====== Records supplied ======

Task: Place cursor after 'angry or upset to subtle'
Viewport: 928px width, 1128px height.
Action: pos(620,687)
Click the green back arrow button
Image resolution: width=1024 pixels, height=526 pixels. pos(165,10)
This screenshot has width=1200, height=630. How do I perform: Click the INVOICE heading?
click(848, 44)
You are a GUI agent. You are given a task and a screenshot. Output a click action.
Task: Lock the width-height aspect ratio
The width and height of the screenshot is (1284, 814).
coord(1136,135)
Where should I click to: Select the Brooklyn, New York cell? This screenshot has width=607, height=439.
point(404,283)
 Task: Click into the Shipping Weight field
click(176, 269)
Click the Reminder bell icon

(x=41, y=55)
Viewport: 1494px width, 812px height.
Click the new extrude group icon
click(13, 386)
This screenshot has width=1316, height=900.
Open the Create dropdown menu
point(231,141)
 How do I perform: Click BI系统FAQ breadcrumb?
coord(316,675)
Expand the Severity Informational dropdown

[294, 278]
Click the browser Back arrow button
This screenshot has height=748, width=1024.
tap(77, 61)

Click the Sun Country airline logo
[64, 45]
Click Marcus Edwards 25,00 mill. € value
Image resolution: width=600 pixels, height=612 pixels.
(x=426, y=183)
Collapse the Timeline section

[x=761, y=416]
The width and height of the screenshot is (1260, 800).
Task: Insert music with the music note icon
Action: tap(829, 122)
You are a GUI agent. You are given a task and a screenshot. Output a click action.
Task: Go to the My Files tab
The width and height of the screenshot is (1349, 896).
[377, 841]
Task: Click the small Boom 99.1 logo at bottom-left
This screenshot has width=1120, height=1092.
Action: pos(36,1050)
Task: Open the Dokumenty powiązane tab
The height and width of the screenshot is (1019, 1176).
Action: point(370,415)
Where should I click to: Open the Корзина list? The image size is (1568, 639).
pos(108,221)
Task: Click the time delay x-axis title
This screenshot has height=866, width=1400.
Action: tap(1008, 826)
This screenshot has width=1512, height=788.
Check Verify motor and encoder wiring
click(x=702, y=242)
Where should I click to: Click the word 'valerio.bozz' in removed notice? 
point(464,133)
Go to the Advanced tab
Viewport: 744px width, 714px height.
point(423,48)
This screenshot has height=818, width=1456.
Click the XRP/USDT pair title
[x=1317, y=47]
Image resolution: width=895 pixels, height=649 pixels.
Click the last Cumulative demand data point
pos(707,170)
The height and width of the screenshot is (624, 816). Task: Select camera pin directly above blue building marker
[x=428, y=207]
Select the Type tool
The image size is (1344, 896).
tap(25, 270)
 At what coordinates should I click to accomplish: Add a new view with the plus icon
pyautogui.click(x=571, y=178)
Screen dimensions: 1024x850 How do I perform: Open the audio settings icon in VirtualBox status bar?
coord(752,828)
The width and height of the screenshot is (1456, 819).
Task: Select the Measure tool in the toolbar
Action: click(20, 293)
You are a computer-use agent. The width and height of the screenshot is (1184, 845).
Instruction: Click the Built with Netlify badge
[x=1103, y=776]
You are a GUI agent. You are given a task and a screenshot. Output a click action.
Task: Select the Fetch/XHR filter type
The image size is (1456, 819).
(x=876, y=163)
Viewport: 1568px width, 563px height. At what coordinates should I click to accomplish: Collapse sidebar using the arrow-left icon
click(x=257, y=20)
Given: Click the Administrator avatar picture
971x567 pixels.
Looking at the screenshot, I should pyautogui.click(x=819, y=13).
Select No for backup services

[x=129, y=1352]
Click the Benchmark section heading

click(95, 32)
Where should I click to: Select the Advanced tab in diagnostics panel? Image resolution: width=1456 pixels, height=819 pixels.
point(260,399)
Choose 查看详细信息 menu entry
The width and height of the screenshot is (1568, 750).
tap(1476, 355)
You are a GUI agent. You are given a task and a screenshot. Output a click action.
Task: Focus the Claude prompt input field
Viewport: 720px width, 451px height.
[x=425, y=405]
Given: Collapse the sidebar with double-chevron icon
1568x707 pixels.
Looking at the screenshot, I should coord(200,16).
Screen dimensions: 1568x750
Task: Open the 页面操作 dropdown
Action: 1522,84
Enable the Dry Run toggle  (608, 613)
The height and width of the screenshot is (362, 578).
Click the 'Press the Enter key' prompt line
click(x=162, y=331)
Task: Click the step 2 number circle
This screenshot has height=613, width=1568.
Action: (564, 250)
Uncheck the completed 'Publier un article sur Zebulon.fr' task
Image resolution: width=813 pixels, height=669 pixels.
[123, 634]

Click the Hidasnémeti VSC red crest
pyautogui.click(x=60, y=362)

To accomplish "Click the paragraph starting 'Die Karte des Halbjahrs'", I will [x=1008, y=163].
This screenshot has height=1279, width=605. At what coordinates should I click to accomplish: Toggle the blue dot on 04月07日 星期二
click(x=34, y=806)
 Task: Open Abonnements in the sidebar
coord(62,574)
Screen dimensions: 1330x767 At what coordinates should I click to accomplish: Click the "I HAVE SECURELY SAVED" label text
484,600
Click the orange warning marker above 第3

======

• _Problem to work on_
Reproduce only the material from the line with "Task: Open the Dokumenty powiązane tab" up to and including the line with "point(423,48)", substituting "screen capture" for "screenshot" and leaving everything else unchanged.

• _Full output_
Task: Open the Dokumenty powiązane tab
The height and width of the screen capture is (1019, 1176).
Action: point(370,415)
Where should I click to: Open the Корзина list? The image size is (1568, 639).
pos(108,221)
Task: Click the time delay x-axis title
This screen capture has height=866, width=1400.
Action: tap(1008, 826)
This screen capture has width=1512, height=788.
Check Verify motor and encoder wiring
click(x=702, y=242)
Where should I click to: Click the word 'valerio.bozz' in removed notice? 
point(464,133)
Go to the Advanced tab
Viewport: 744px width, 714px height.
point(423,48)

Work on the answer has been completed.